A aplicação da vacina contra a gripe é destinada a pessoas a partir de 6 meses, especialmente os grupos prioritários: idosos, crianças, trabalhadores da saúde, gestantes e puérperas. Se estiver com sintomas de gripe ou COVID-19 não deve tomar a vacina. 

 

Melissa acrescenta que hoje não existe mais a restrição de tempo entre a vacina da gripe e a do coronavírus, ambas podem ser aplicadas no mesmo momento.
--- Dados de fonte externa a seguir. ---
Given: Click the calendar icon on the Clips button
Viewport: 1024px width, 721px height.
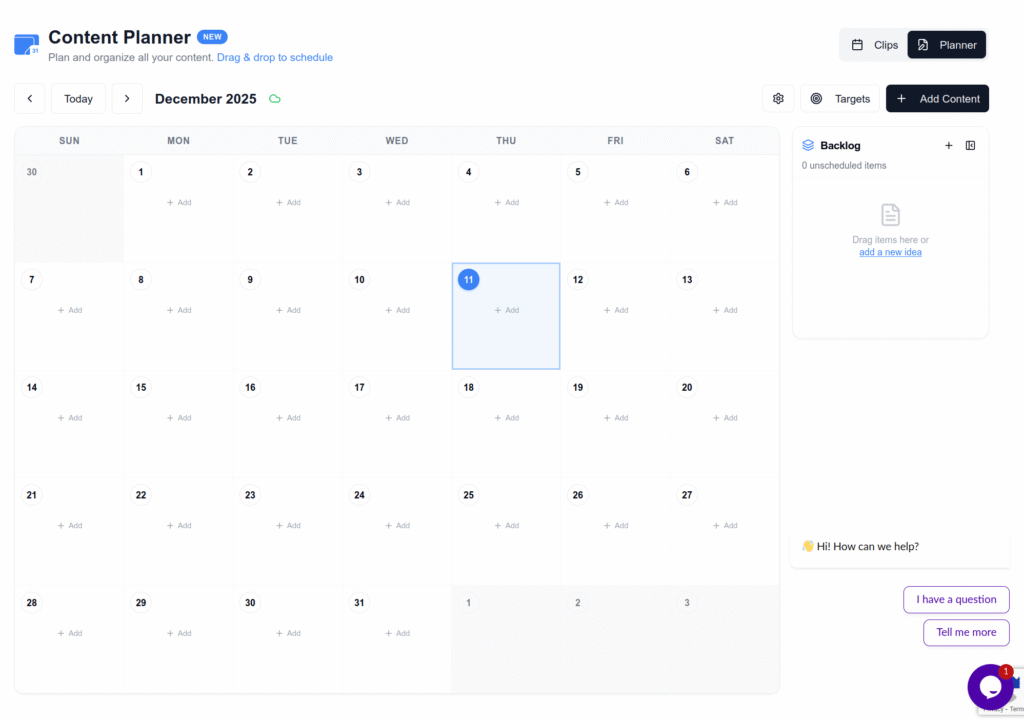Looking at the screenshot, I should pos(856,44).
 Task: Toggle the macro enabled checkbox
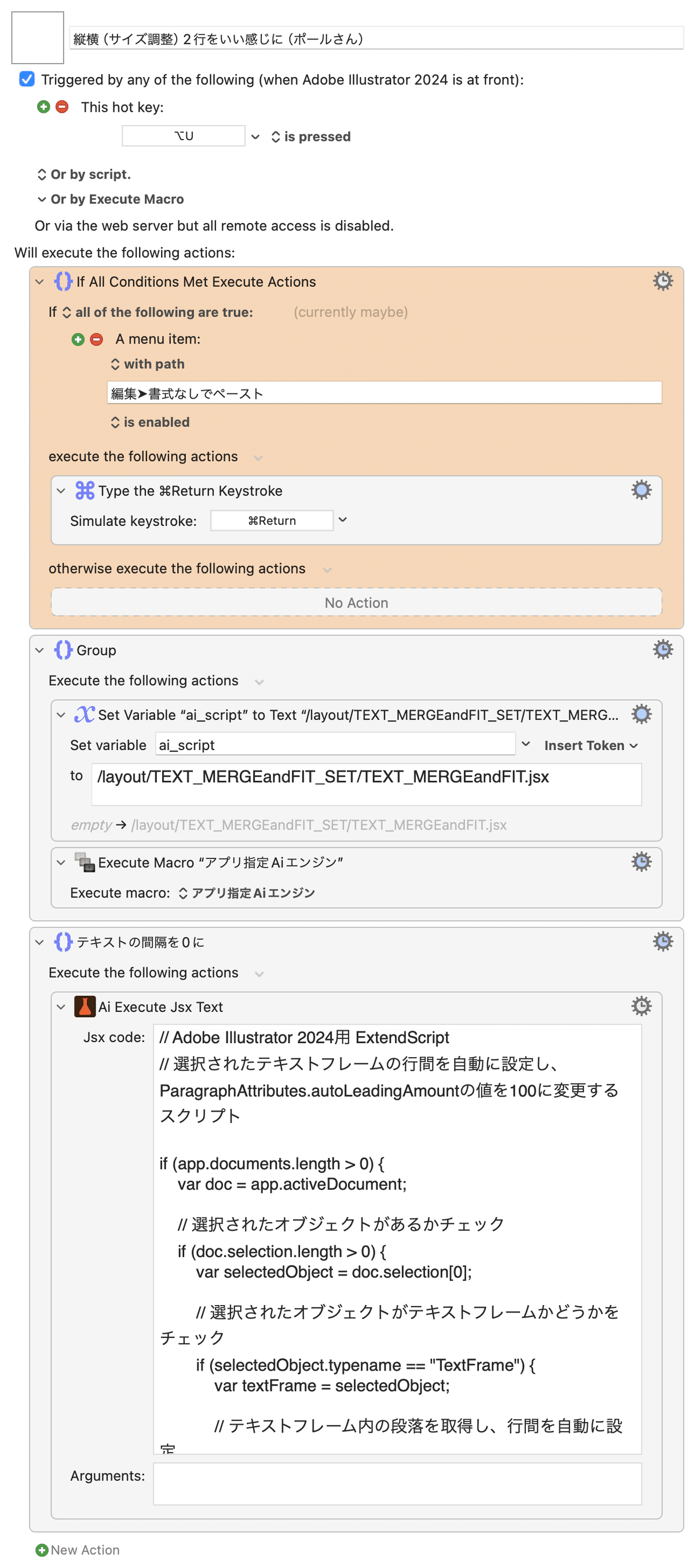(27, 79)
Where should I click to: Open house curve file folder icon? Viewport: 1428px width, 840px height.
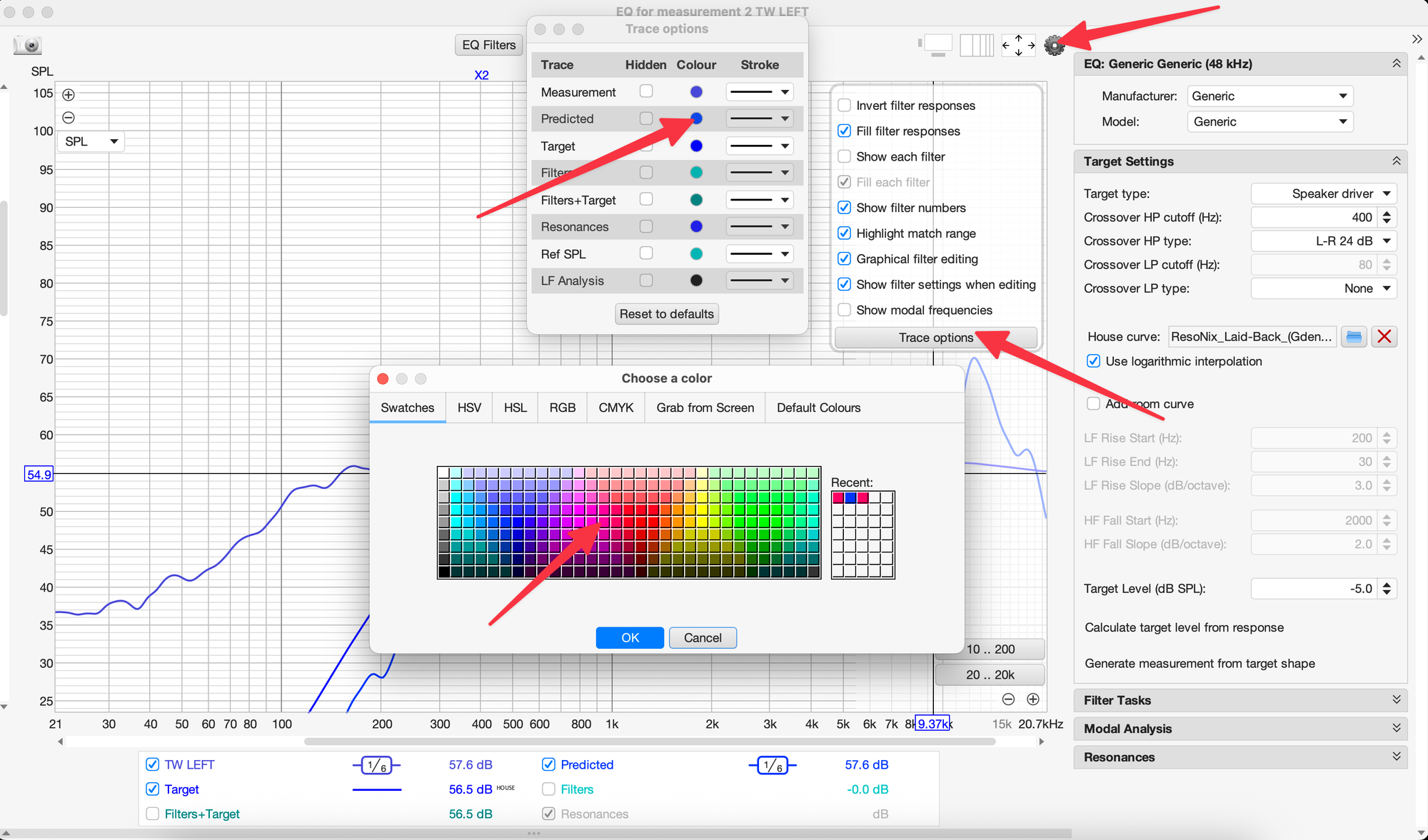click(1353, 337)
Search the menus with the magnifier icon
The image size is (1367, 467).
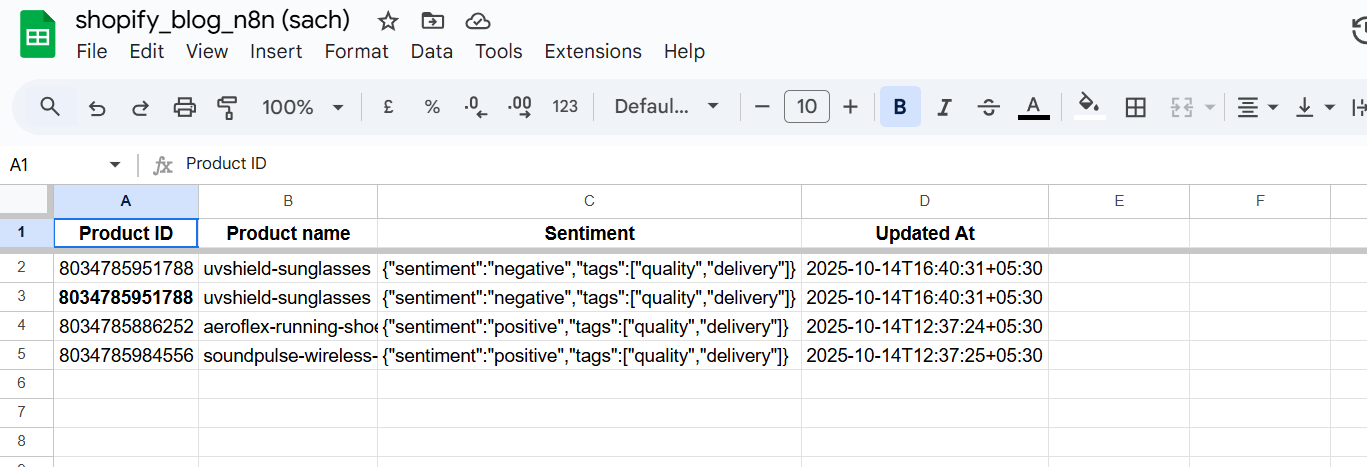click(50, 107)
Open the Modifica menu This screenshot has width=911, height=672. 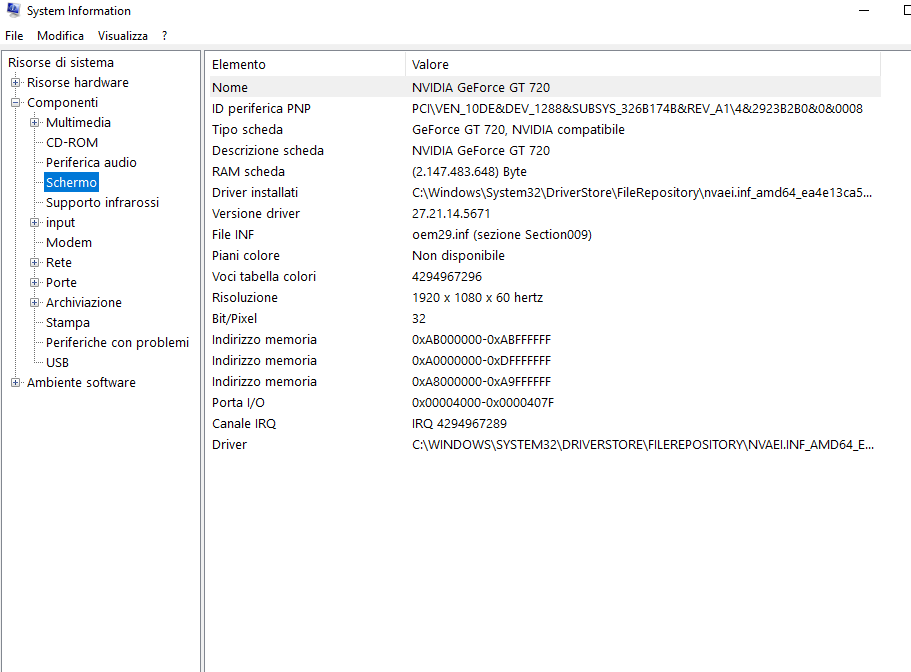coord(60,36)
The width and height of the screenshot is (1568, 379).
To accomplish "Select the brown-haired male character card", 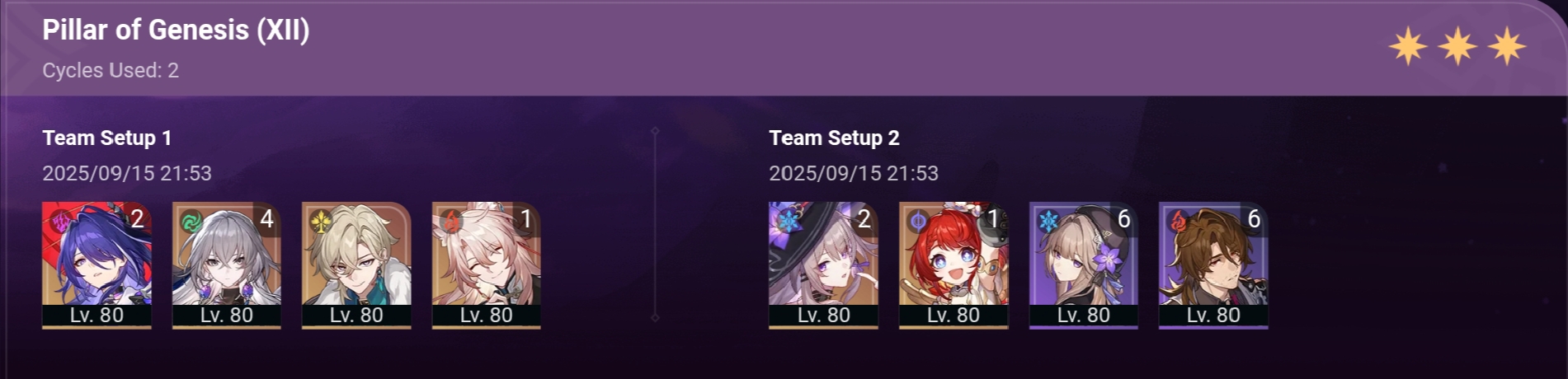I will 1213,265.
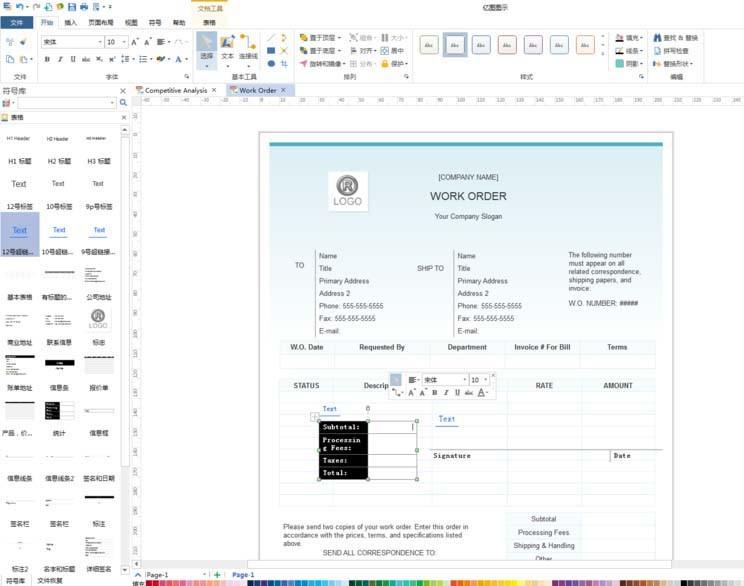The width and height of the screenshot is (744, 586).
Task: Open the 插入 (Insert) ribbon tab
Action: [x=70, y=22]
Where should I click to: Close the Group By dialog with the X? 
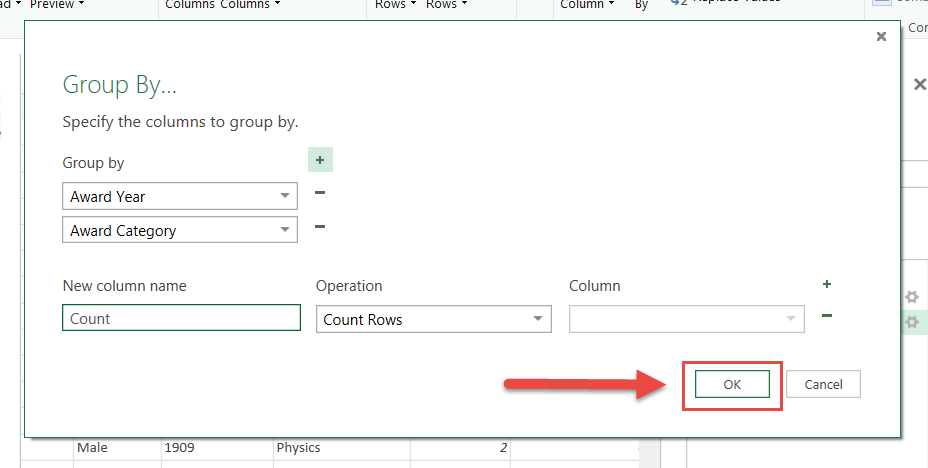click(x=881, y=37)
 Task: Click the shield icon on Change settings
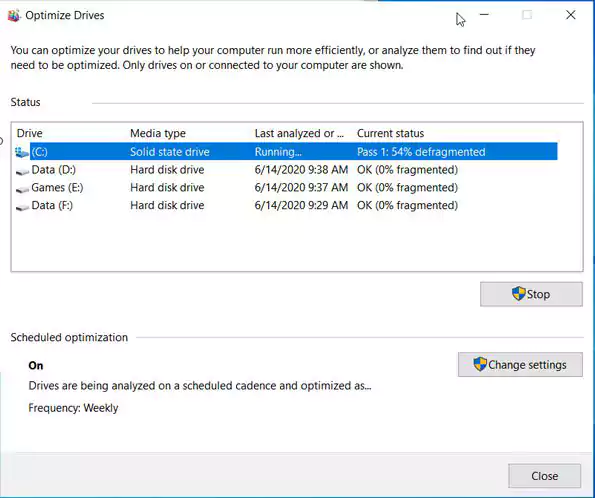click(x=480, y=364)
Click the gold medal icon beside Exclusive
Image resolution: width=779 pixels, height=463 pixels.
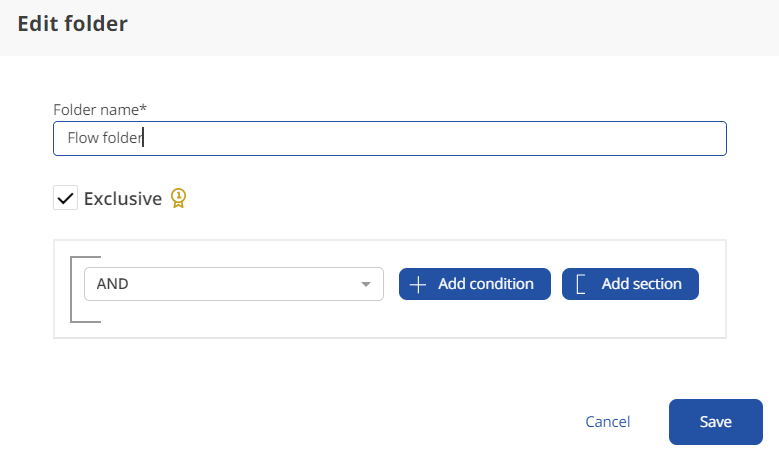click(x=178, y=198)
Além disso, quem se vacinou contra a gripe provavelmente o fez entre maio e julho, e, assim, está em um período em que a proteção já está mais baixa.

 

Paulo Petry reitera que "Existem testes para o diagnóstico diferencial, importante em tempos de Covid. Os sintomas são todos muito parecidos com a exceção de perda de olfato ou a fadiga exagerada que é um sintoma que essa nova variante ômicron tem apresentado. A pessoa que tiver sintomas gripais, ela inicialmente não se recomenda teste, ela pode ficar em casa, e se realmente for a gripe sazonal, ela vai ter uma resolução rápida e só um antitérmico se eventualmente tiver febre vai resolver".